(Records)
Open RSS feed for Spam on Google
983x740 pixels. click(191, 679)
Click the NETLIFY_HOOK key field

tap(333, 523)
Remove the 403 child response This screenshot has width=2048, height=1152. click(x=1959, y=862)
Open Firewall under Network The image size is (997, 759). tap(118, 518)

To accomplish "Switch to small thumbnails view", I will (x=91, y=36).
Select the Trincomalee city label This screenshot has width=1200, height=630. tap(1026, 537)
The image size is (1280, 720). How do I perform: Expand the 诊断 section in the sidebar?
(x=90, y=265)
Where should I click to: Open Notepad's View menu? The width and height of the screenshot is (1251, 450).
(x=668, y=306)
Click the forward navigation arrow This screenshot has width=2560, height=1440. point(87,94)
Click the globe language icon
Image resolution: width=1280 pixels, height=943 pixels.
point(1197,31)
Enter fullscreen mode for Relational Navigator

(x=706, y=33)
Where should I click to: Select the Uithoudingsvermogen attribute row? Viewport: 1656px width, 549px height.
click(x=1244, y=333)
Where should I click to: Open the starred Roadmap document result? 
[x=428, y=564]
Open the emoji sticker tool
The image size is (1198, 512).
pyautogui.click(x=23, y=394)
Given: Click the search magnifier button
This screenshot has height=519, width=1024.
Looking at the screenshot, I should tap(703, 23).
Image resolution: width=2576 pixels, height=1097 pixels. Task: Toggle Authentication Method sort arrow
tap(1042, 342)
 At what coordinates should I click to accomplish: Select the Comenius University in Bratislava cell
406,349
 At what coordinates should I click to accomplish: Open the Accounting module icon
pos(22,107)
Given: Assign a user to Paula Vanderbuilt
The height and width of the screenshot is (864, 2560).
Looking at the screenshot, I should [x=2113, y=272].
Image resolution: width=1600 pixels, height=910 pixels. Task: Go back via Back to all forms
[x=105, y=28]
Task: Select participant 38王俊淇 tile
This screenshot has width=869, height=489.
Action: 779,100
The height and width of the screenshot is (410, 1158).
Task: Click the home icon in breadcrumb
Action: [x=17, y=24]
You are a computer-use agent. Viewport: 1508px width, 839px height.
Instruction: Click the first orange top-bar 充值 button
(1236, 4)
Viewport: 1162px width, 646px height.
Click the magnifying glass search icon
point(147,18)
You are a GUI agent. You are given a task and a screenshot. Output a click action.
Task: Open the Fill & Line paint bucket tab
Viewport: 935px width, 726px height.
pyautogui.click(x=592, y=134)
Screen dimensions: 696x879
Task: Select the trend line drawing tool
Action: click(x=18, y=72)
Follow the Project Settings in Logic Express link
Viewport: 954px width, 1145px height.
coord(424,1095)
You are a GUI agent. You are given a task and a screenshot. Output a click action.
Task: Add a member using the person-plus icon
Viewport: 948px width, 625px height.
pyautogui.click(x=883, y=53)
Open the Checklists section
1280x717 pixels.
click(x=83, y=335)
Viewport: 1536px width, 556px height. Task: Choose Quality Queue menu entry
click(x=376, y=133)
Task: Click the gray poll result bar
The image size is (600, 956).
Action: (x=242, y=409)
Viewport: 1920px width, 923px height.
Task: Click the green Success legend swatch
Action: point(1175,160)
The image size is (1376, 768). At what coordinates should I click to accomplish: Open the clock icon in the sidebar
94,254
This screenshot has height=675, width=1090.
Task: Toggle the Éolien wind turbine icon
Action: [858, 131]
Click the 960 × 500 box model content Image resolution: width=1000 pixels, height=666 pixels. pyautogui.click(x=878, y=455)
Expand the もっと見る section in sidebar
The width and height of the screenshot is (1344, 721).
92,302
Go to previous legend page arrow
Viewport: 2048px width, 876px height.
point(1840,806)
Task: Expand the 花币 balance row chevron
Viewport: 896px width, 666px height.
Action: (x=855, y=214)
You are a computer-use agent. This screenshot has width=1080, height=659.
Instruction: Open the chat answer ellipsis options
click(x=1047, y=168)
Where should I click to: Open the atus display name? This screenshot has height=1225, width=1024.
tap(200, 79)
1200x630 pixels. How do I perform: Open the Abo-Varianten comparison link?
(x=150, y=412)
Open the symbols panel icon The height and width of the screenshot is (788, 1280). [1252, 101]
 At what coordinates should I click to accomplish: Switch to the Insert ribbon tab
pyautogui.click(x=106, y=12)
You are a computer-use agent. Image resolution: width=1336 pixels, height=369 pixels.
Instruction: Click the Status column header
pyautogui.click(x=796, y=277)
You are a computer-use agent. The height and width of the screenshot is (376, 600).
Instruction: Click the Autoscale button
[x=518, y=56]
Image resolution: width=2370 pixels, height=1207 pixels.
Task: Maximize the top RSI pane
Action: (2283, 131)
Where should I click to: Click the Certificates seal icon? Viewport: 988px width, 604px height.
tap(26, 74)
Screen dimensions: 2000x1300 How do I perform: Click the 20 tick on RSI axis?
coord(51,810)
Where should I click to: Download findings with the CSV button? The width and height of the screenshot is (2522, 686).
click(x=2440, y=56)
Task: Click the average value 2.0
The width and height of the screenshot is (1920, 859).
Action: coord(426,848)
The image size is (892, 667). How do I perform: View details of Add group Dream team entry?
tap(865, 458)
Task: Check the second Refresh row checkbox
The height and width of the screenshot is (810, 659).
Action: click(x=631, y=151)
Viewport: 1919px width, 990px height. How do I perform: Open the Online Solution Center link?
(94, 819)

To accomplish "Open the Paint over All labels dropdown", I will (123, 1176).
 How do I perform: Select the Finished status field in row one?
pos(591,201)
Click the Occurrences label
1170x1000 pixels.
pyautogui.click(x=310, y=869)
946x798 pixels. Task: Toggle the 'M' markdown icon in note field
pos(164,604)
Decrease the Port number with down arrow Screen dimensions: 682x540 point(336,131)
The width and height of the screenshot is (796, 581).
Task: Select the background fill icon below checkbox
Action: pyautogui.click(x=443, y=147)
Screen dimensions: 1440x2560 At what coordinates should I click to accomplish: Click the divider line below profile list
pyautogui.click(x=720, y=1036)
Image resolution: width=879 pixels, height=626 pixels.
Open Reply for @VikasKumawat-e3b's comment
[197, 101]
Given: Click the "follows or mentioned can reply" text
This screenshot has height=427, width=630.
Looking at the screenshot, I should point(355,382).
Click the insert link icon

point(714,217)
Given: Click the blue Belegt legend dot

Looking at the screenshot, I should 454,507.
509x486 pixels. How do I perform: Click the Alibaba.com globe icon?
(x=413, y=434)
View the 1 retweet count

> _Task brief_:
Show every line of the records above that contains the word "arrow", matching its case exactly.

> _Worked solution_:
Click the forward navigation arrow This screenshot has width=2560, height=1440. point(87,94)
Image resolution: width=2576 pixels, height=1097 pixels. Task: Toggle Authentication Method sort arrow
Go to previous legend page arrow
Decrease the Port number with down arrow Screen dimensions: 682x540 point(336,131)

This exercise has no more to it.